Any serious (or even casual) genealogist can tell you that there are always going to be tantalizing puzzles, nagging gaps, and teasing bits of information that beg to be dealt with. Often they are not even about direct ancestors or close cousins, but the presence of an unanswered question alternately attracts and exasperates, and simply cannot be left alone.

Here are a few of mine:

Lewis Hartwell Thompson, was born 1836 in Virginia, died 1913 in Fairfield, Solano County, California, and is buried in Corning, Tehama County.  My great-grandfather’s brother-in-law, he was said to have once been a member of the notorious Vigilantes at San Francisco’s  “Fort Gunnybags”  

I’d like to know something about his early life, and who his parents were.

Lewis's son, Albert Kelsey Thompson, was born 1868 in Oregon. The 1900 census for  Vallejo, also in Solano County, lists him as a single day laborer. His parents are in San Francisco, as is a brother. But he is not shown ten years later, unless he is the “A.F. Thompson, age 42, b U.S.” (wrong middle initial, right age) aboard the Steamship Catania, moored at San Franisco’s Powell Street Wharf. There is no mention of him in his father’s 1913 obituary, and he is not buried in the Corning family plot.

What became of Albert?

My great-great-grandmother, Jaley Grant, was born  about 1787 in Virginia, and married Frederick Howard 1817 in Bath County, Kentucky. She is in the 1860 census for Crawfordsville, Montgomery County, Indiana, with widowed daughter Maranda Kelsey (who later married the above-named Lewis Thompson), but by 1866 Maranda is out West and one can surmise that the aging Jaley has probably died.  But when? Where?

Oh the questions, the questions.


On a completely different subject:

Did you know there is an Icelandic app for kinship?
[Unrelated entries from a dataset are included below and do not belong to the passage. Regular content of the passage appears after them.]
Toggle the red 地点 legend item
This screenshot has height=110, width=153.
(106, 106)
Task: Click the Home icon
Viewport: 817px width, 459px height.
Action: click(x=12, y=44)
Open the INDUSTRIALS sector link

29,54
Apparently most of the population shares descent from a group of ninth century Viking settlers, and an app has been ceated to access the online database which holds genealogical details of nearly all of them.  A recent Associated Press article said: “In Iceland, a country with a population of 320,000 where most everyone is distantly related, inadvertently kissing cousins is a real risk.”

“Bumping” smart phones with the app sounds an alert if the owners, contemplating intimacy, are closely related.


1 comment:

Anonymous said...

An Albert E. Thompson, age 42, died in San Francisco in 1911. I know the middle initial doesn't match, but could still be the right guy.